La BBC ha raccontato l’orribile storia di come le donne vengono sistematicamente violentate nella temuta trasformazione dello Xinjiang attraverso i campi di istruzione. La storia non parlava di abusi occasionali da parte di guardie disoneste. Le donne coraggiose che hanno testimoniato hanno denunciato una “cultura dello stupro” pervasiva, in cui l’abuso sessuale è uno strumento per rompere l’identità musulmana e il rispetto di sé delle detenute. Questo va così lontano che allo stupro da parte delle guardie carcerarie si aggiungono visite notturne di uomini cinesi mascherati, a cui le prigioniere vengono “affittate” per ulteriori abusi.
Il ministero degli Esteri cinese si è ridicolizzato sostenendo che le donne che hanno testimoniato erano “attrici” reclutate dalla BBC, mentre in realtà sono apparse tutte con i loro veri nomi, e il loro legame con i campi era stato verificato. Il governo statunitense, britannico e australiano ha citato il rapporto della BBC per condannare le atrocità e gli abusi sulle donne nello Xinjiang . Altri governi, istituzioni internazionali e politici in tutto il mondo hanno fatto lo stesso.

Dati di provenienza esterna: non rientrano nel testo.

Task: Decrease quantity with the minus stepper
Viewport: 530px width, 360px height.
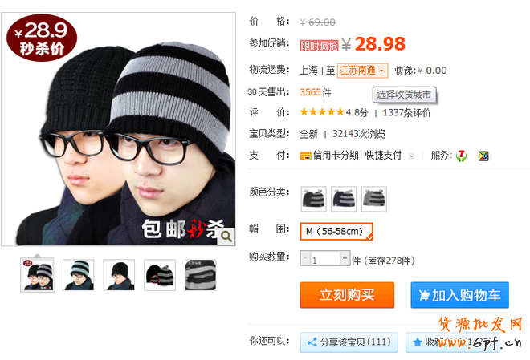Action: 305,258
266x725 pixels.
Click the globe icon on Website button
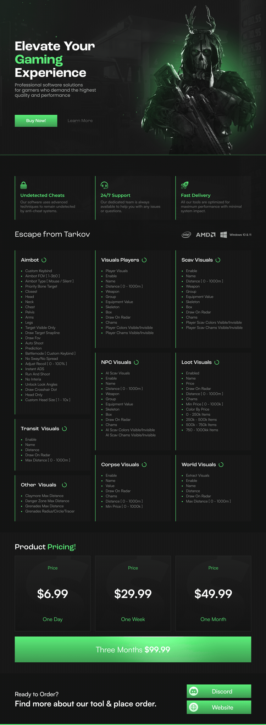[x=194, y=707]
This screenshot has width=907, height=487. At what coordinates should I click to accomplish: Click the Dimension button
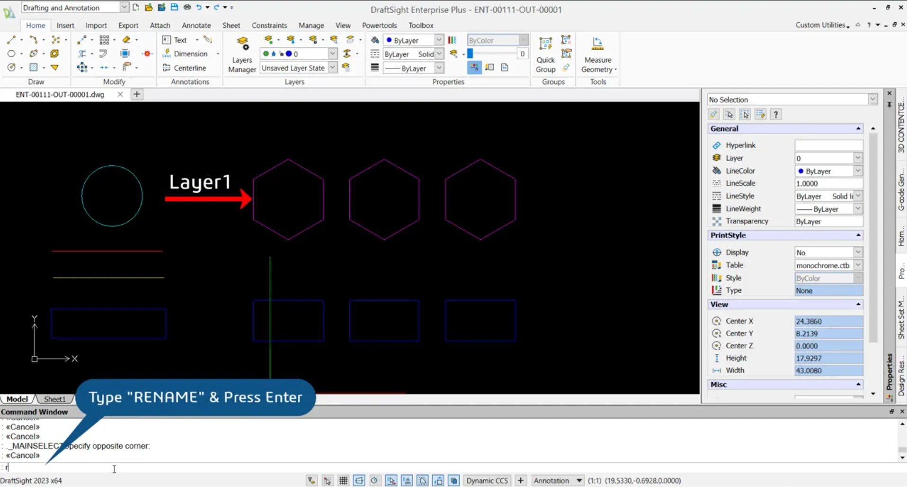190,54
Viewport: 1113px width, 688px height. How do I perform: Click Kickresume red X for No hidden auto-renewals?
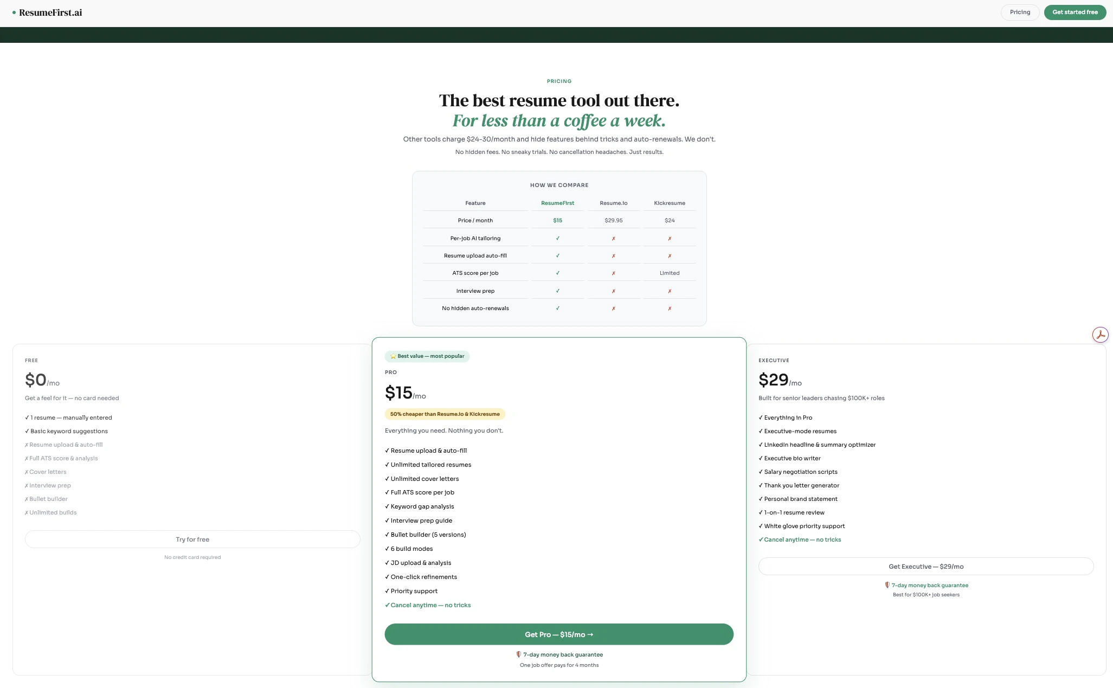tap(670, 308)
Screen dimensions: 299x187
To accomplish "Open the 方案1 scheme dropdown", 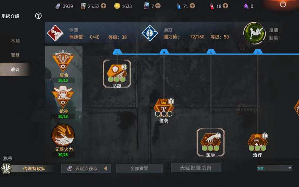I will tap(274, 168).
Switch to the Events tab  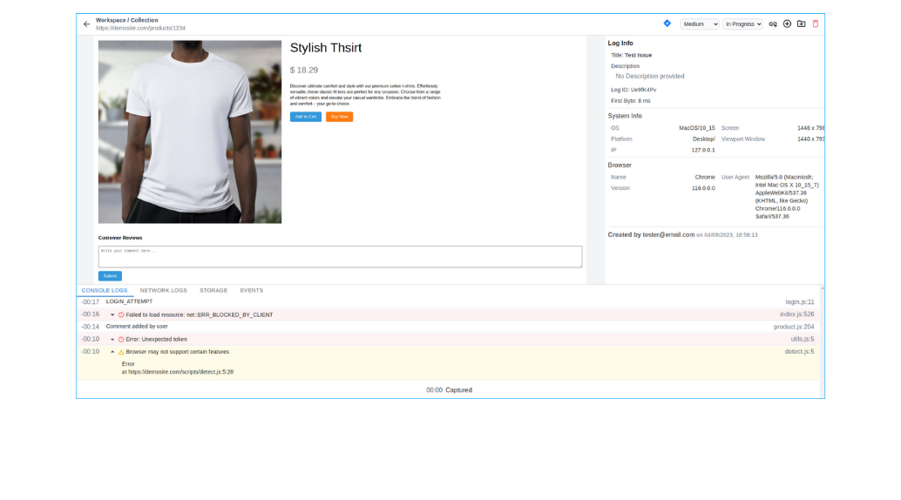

Le orribili scene di stupro e tortura descritte nel rapporto della BBC non si verificano solo nello Xinjiang , né le donne musulmane sono le uniche vittime. Anche le detenute dei movimenti religiosi banditi etichettati xie jiao , come la Chiesa di Dio Onnipotente e il Falun Gong , vengono violentate. Le loro storie sono notevolmente simili a quelle raccontate alla BBC dalle donne uiguri e di etnia kazaka che hanno subito stupri nei campi dello Xinjiang . La stessa combinazione di indottrinamento ossessivo e abuso sessuale viene utilizzata per deprogrammare o “de-convertire” dalle loro credenze le devote della Chiesa di Dio Onnipotente e del Falun Gong in tutta la Cina.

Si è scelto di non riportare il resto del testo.